Copy the lines below verbatim, leaving out the pictures.

------ Dataset excerpts ------

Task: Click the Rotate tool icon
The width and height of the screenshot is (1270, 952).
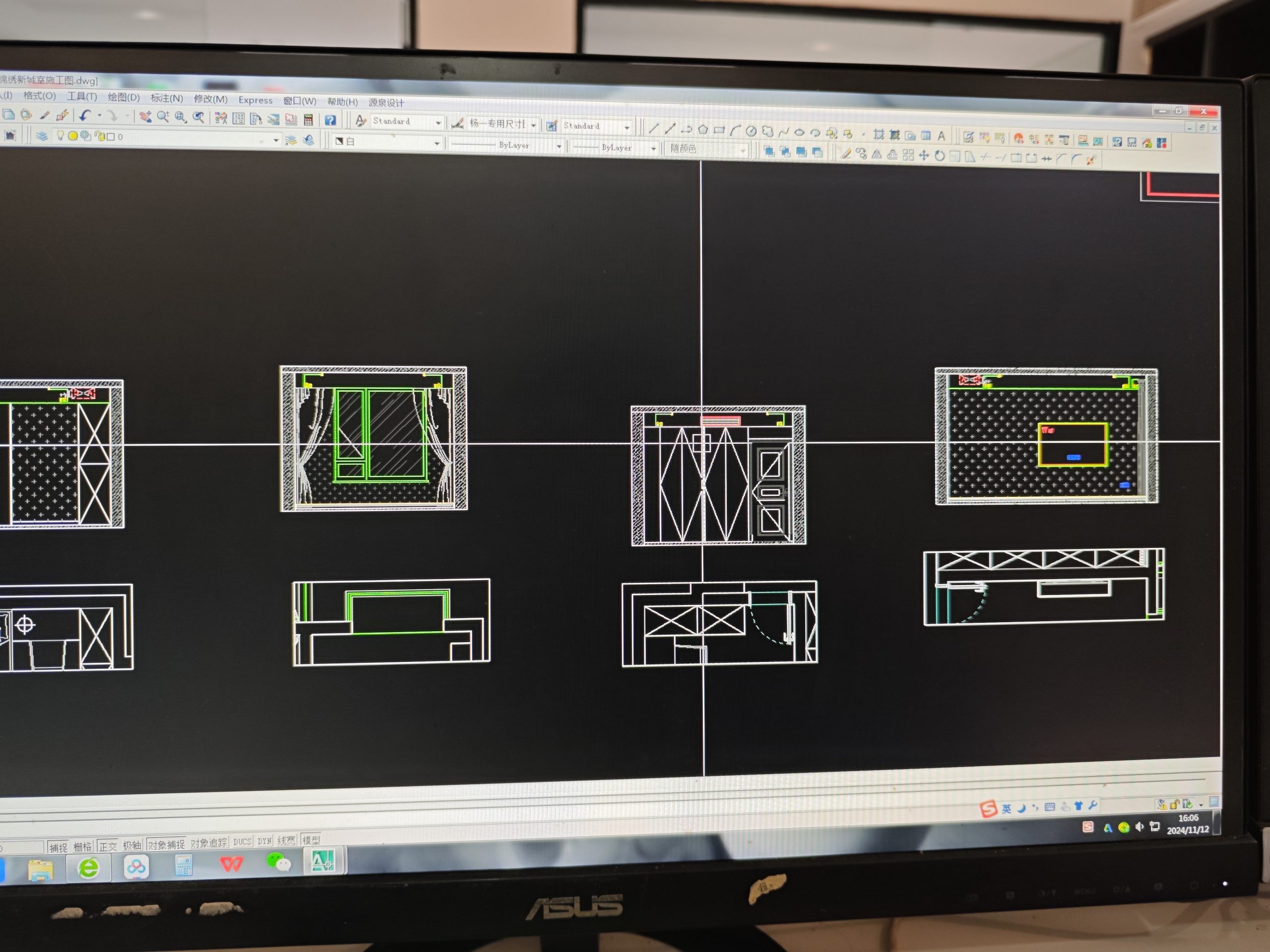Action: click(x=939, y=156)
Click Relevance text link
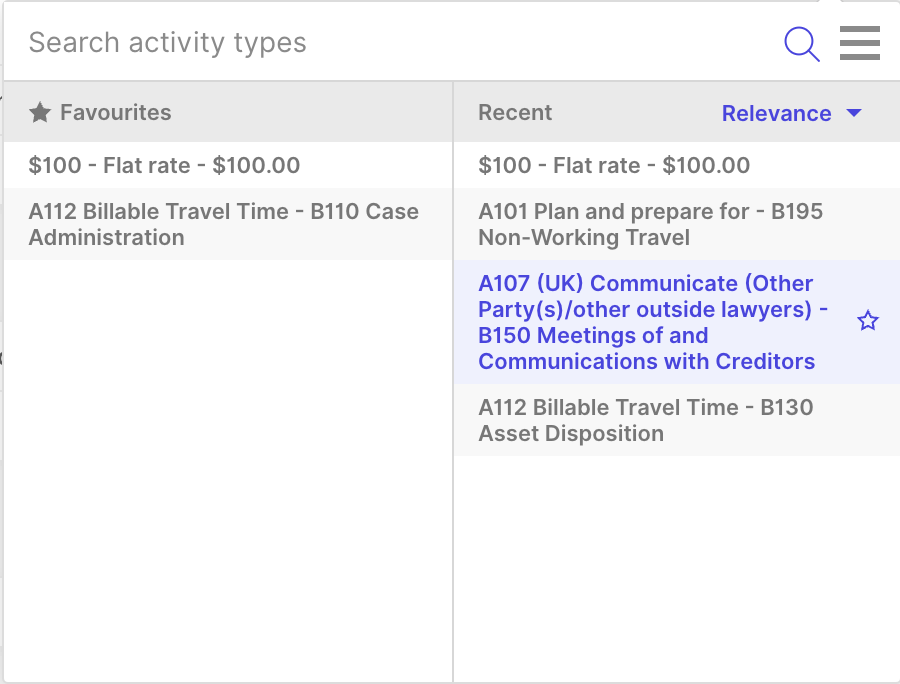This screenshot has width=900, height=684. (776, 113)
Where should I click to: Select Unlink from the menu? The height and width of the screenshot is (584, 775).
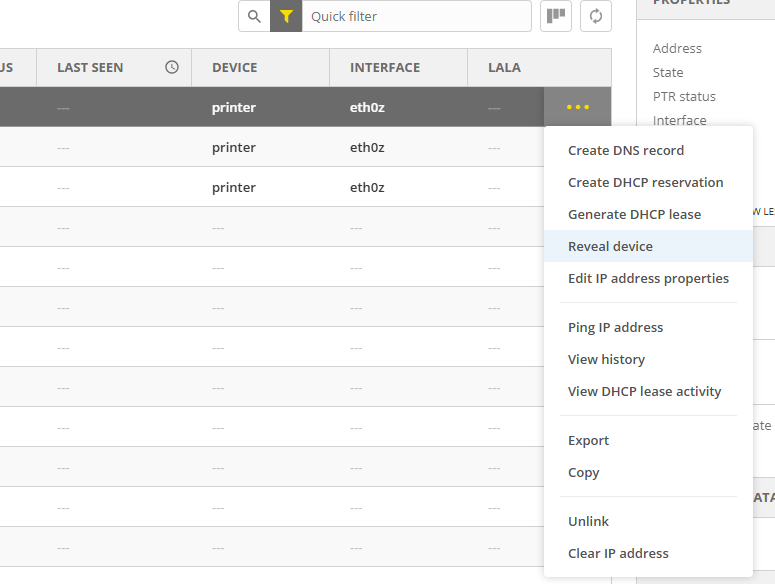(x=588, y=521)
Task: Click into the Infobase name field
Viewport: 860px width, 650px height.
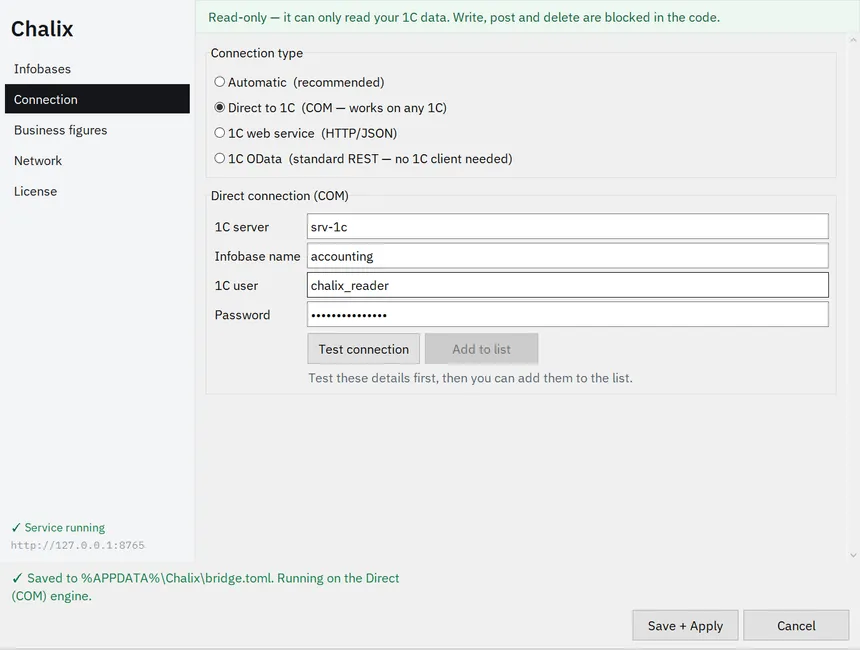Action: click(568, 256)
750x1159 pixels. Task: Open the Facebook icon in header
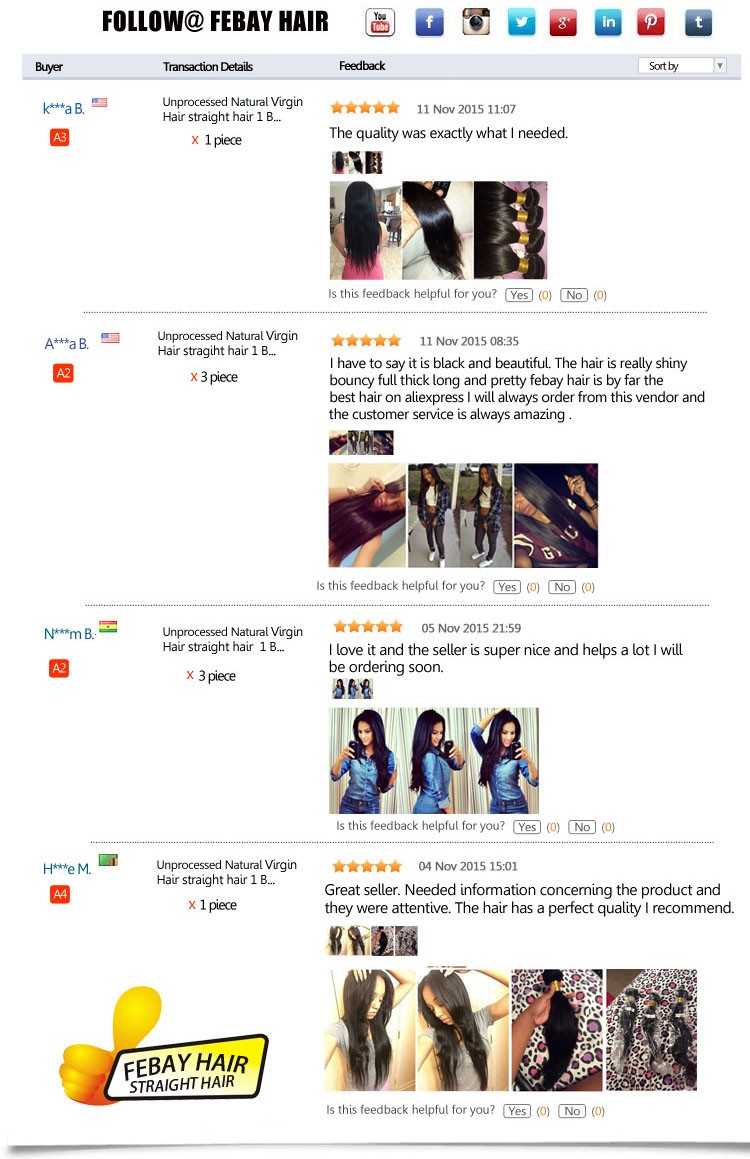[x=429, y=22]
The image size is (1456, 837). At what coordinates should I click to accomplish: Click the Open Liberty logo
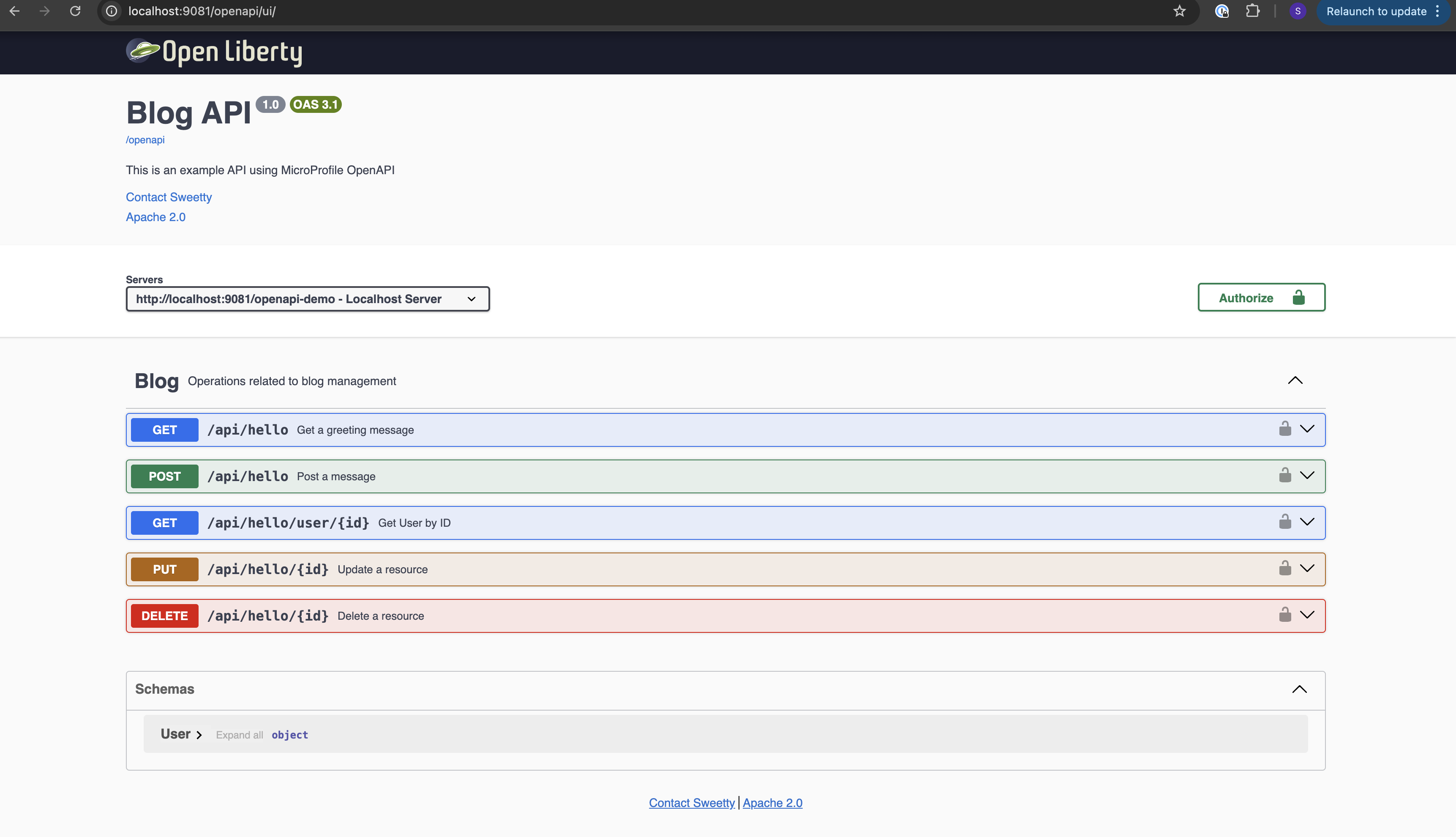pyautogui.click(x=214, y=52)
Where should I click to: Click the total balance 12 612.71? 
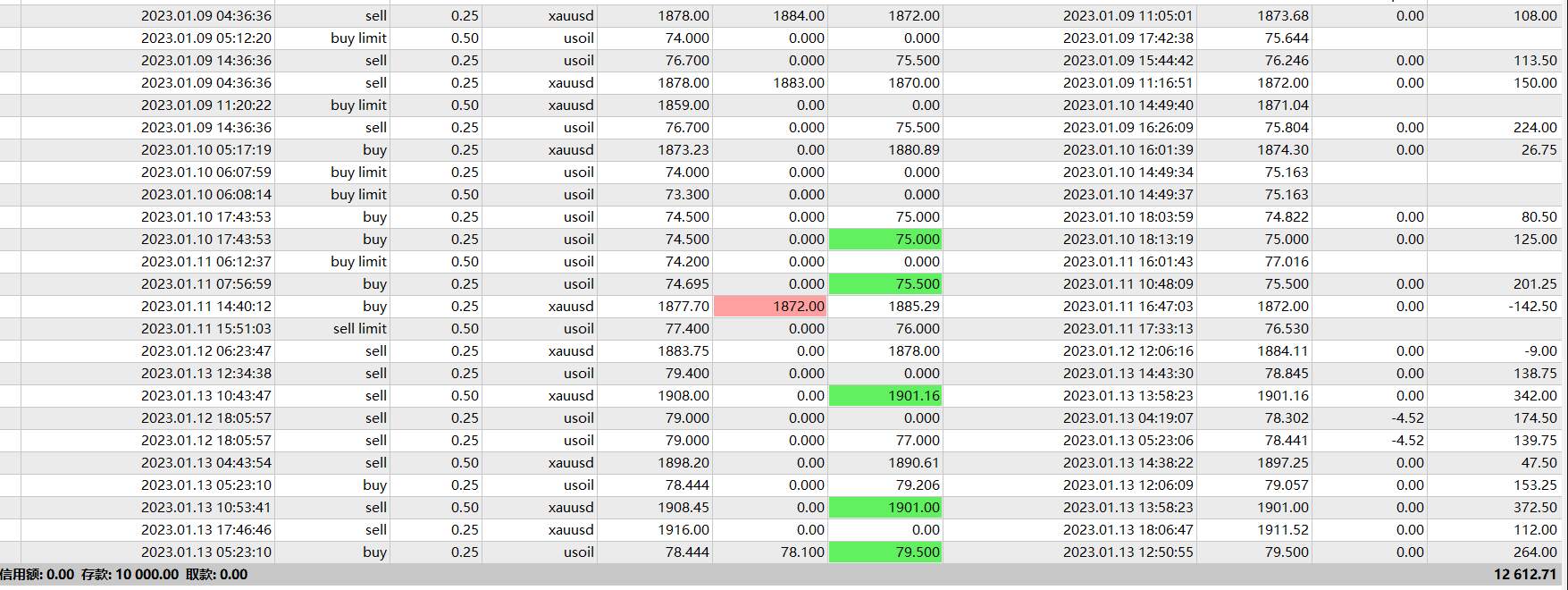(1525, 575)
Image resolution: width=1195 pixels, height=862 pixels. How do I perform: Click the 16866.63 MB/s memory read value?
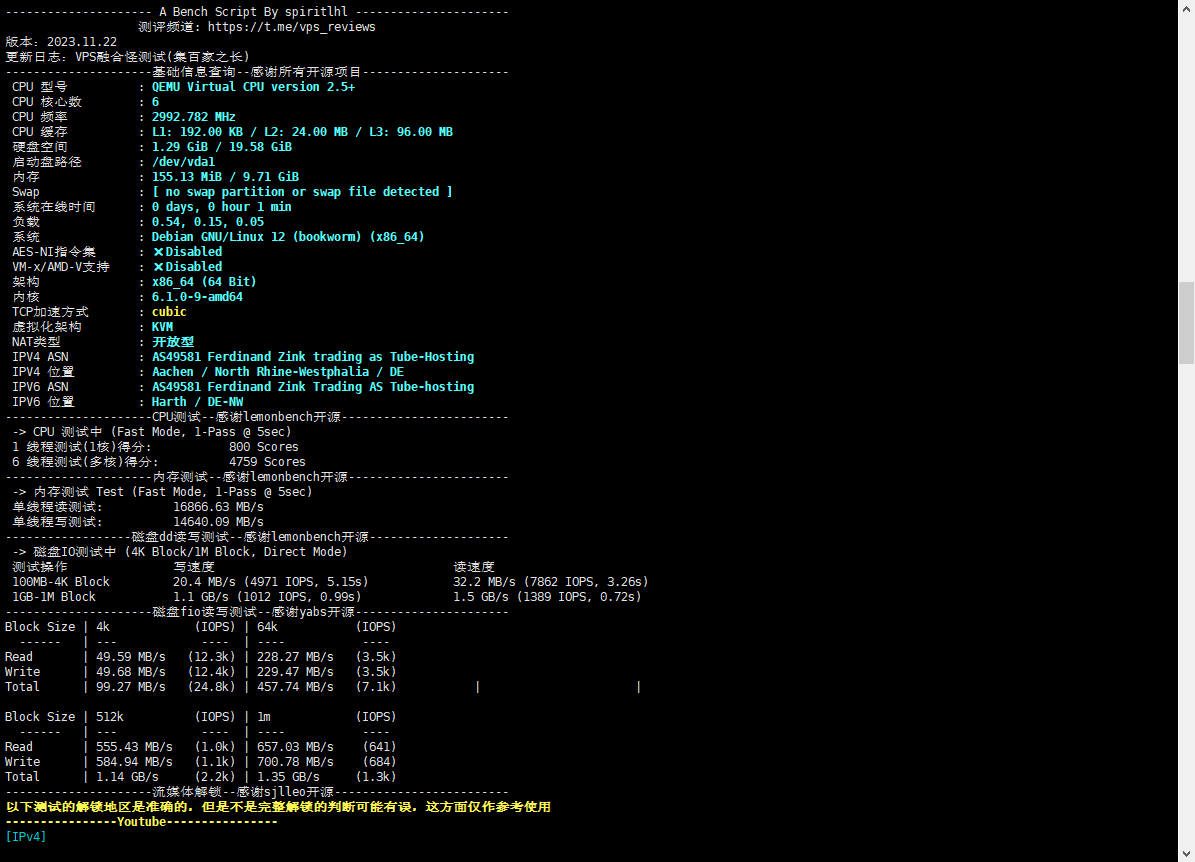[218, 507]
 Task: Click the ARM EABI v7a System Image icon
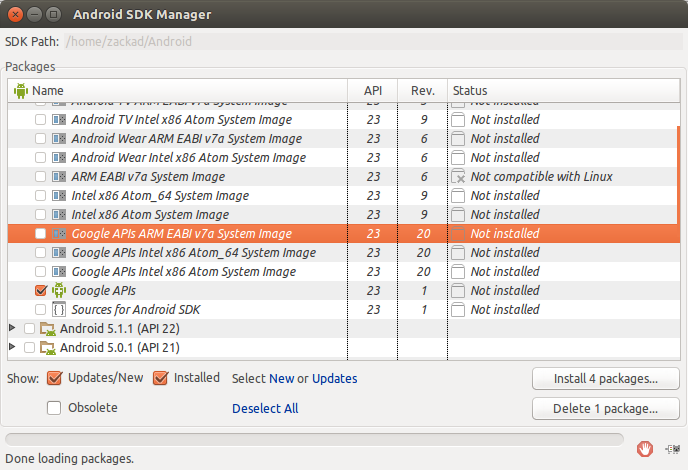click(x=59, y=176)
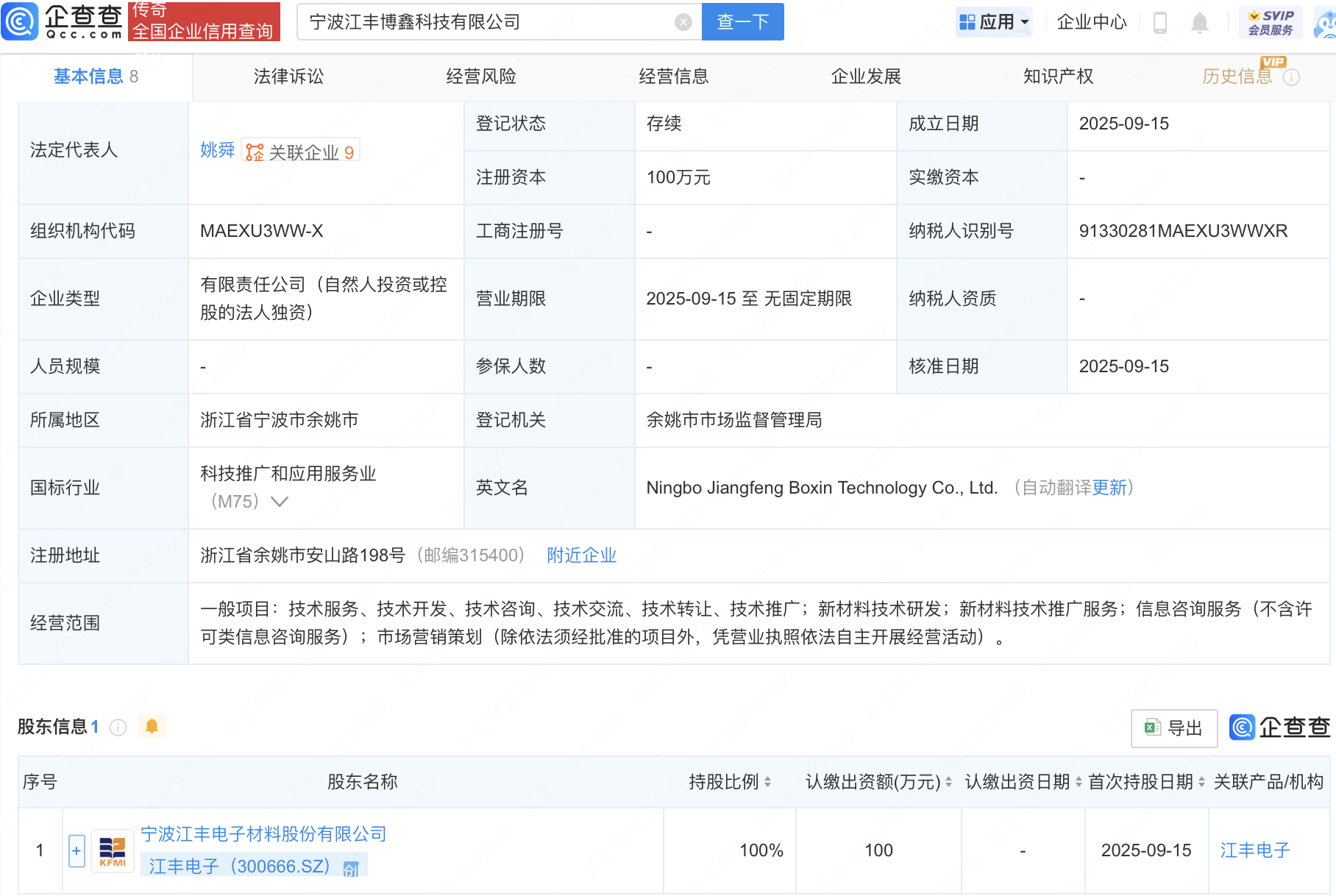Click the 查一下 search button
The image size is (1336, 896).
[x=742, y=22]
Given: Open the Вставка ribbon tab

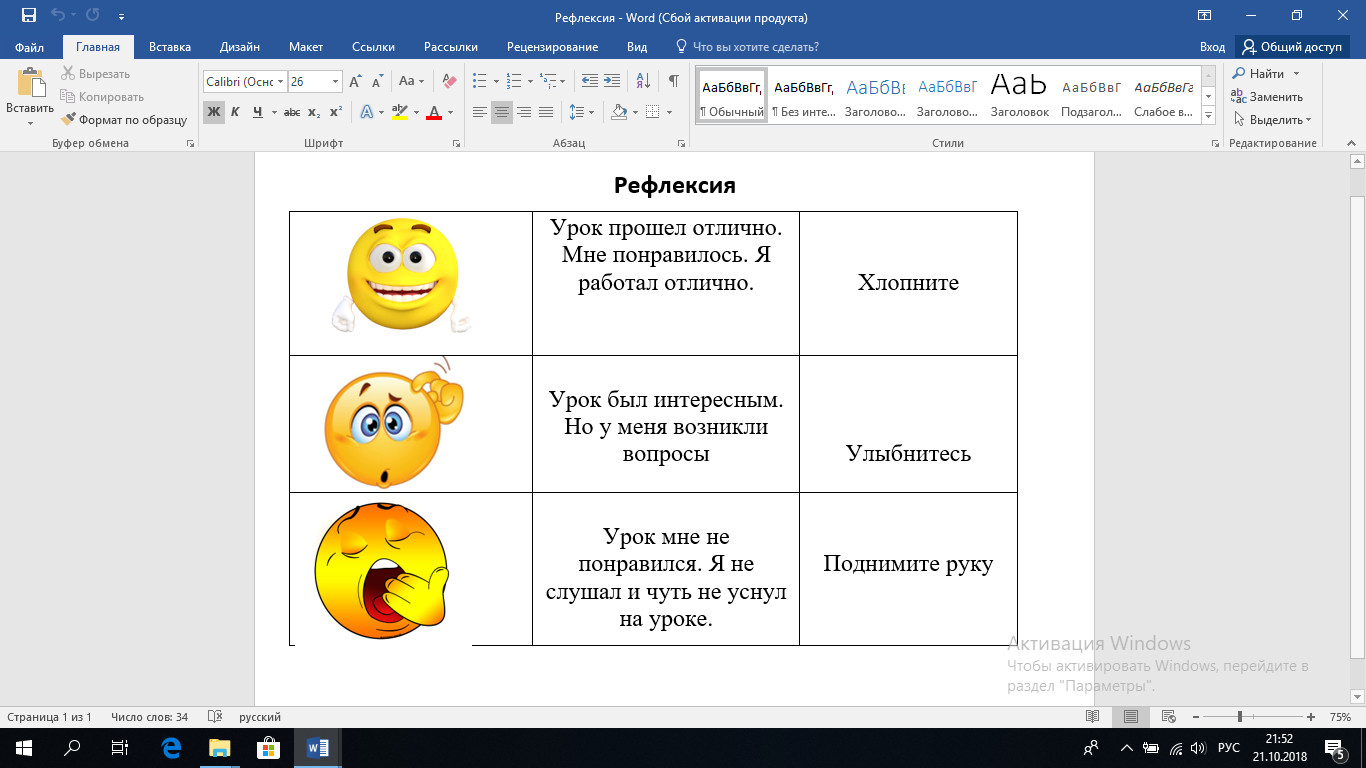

------

> _Right answer_
Task: Click the Rotate tool icon
The width and height of the screenshot is (1270, 952).
Action: click(x=939, y=156)
Click Relevance text link
This screenshot has width=900, height=684. (776, 113)
Where should I click to: Select Unlink from the menu? The height and width of the screenshot is (584, 775).
(x=588, y=521)
Task: Click into the Infobase name field
Viewport: 860px width, 650px height.
Action: click(568, 256)
750x1159 pixels. Task: Open the Facebook icon in header
[x=429, y=22]
The image size is (1456, 837). At what coordinates should I click to accomplish: Click the Open Liberty logo
pyautogui.click(x=214, y=52)
Where should I click to: Click the total balance 12 612.71? 
(1525, 575)
Image resolution: width=1195 pixels, height=862 pixels. How do I perform: Click the 16866.63 MB/s memory read value?
[218, 507]
 Task: Click the ARM EABI v7a System Image icon
click(x=59, y=176)
Click the 查一下 search button
The image size is (1336, 896).
[x=742, y=22]
Given: Open the Вставка ribbon tab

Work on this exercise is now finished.